§ TASK INPUTS
* * * * * * * * *

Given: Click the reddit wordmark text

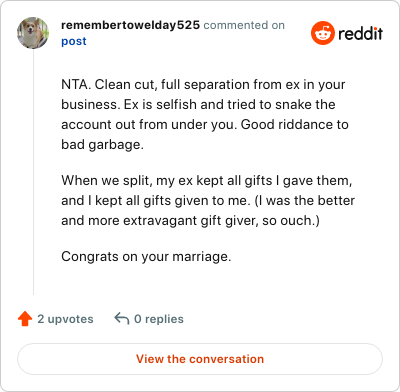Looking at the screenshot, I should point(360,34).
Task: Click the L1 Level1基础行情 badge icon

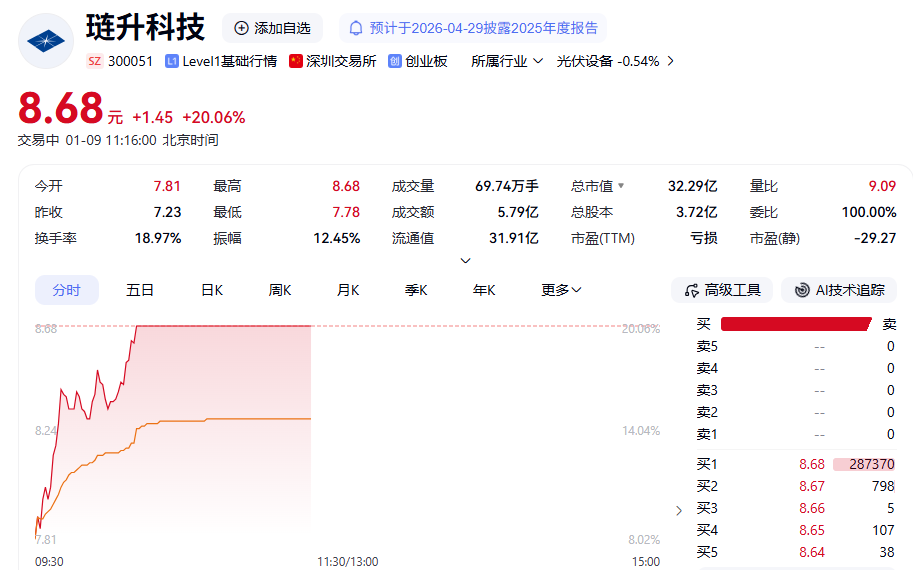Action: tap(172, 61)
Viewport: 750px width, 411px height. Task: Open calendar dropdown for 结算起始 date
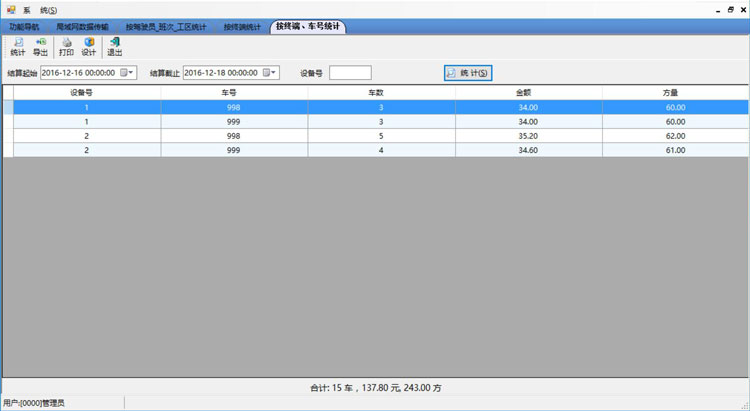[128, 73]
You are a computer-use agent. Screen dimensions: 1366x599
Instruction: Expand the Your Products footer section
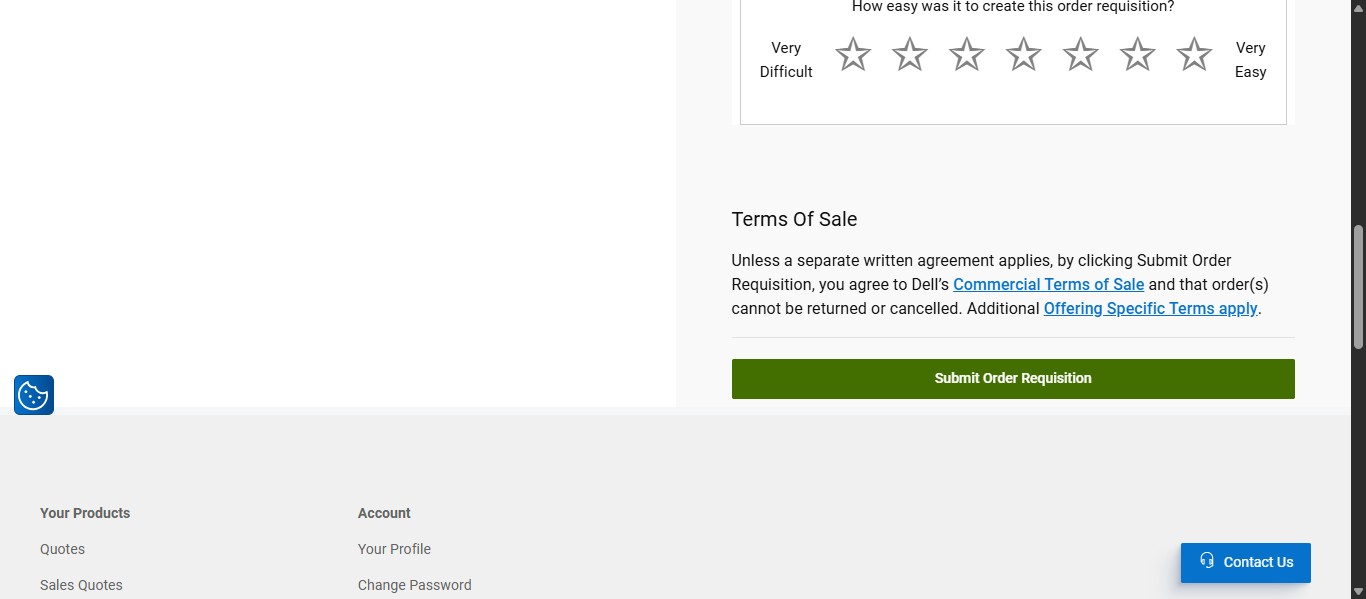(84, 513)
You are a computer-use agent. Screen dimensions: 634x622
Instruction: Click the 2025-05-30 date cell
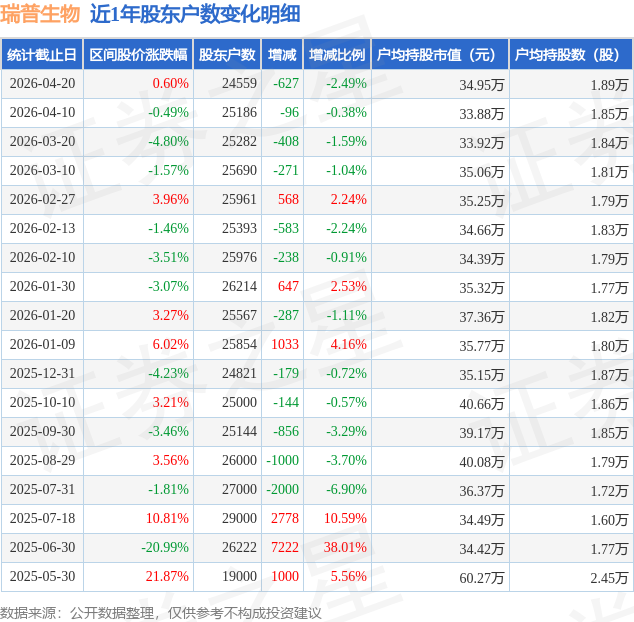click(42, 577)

* * * * * * * * *

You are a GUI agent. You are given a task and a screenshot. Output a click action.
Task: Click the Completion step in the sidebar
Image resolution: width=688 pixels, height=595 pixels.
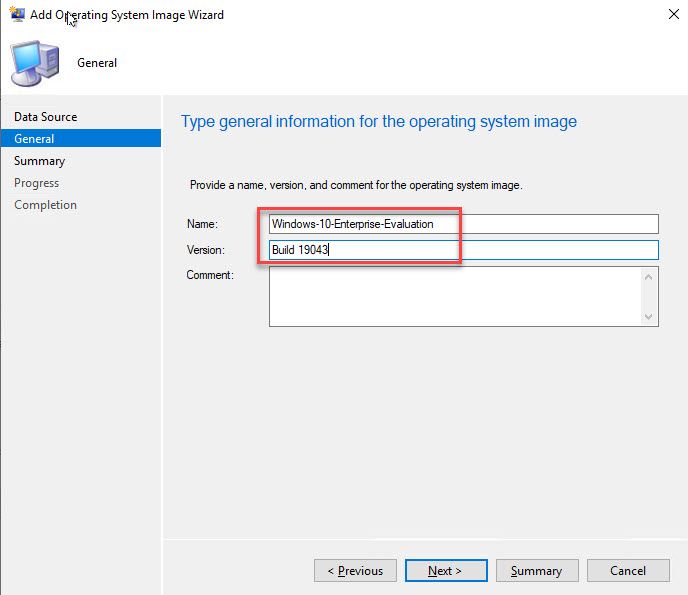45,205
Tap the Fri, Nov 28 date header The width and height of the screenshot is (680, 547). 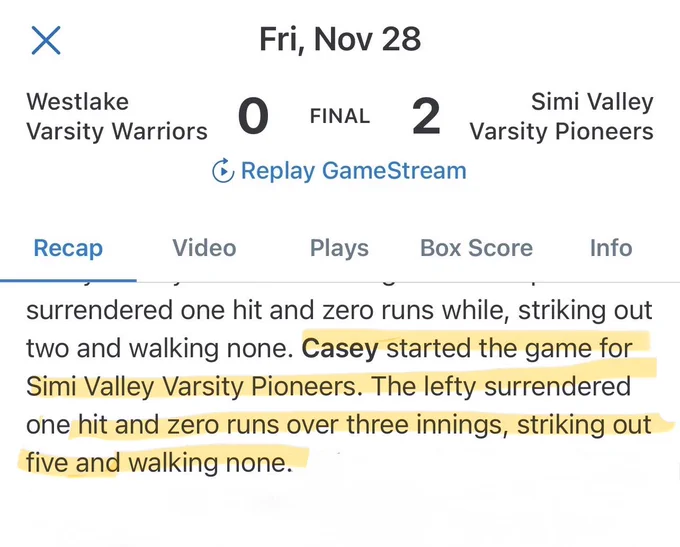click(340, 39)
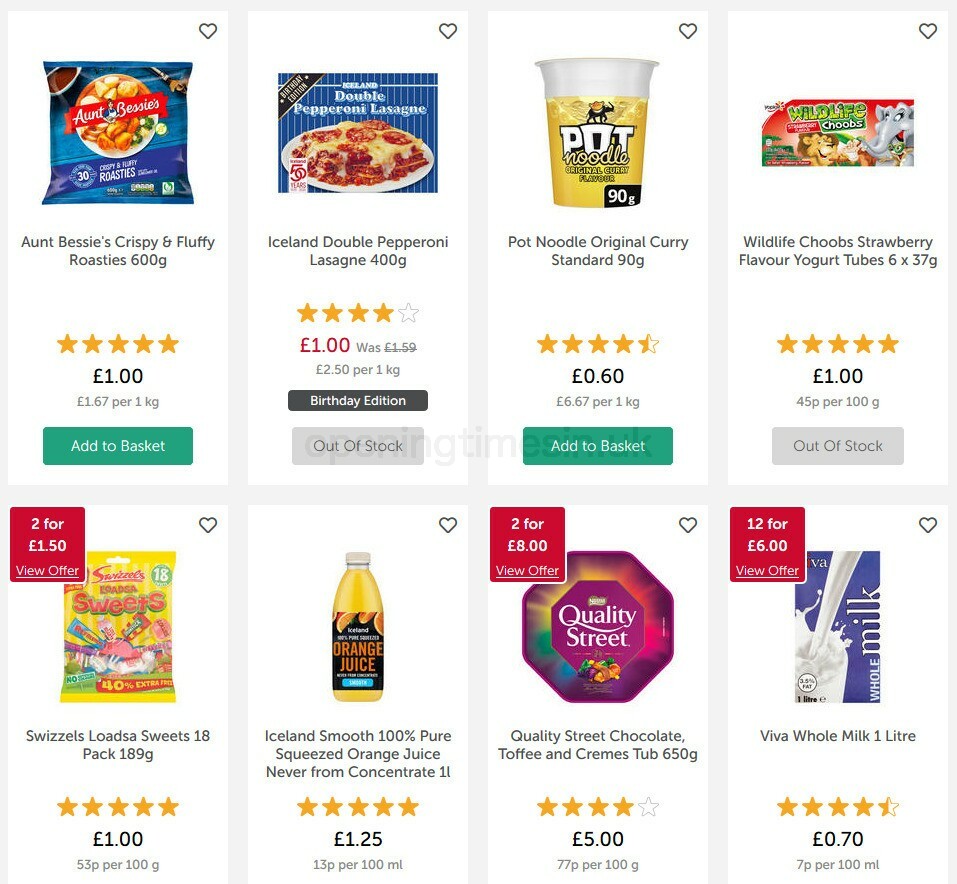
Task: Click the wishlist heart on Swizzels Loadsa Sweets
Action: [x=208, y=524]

* * * * * * * * *

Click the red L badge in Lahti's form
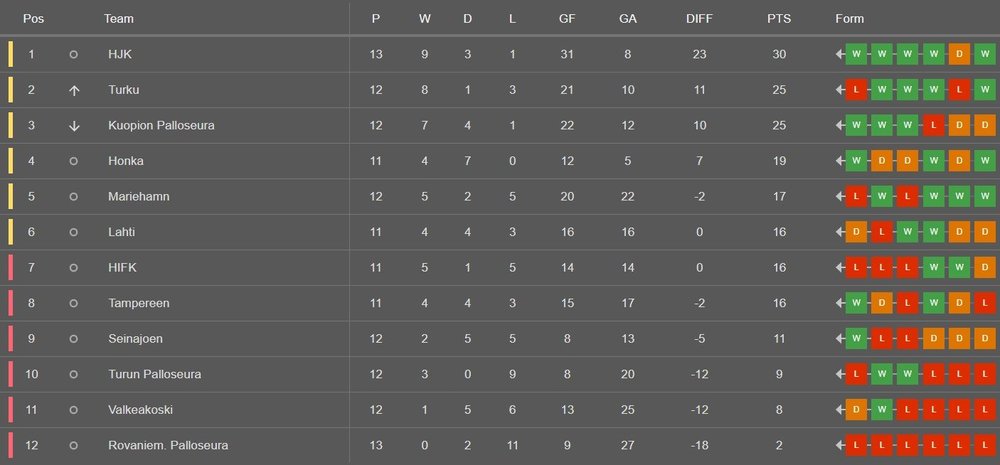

* * * * * * * * *

§ WHAT TO DO
Check every line in the material above for the string "agent", then give only the number of lines that have it.

§ TASK OUTPUT
3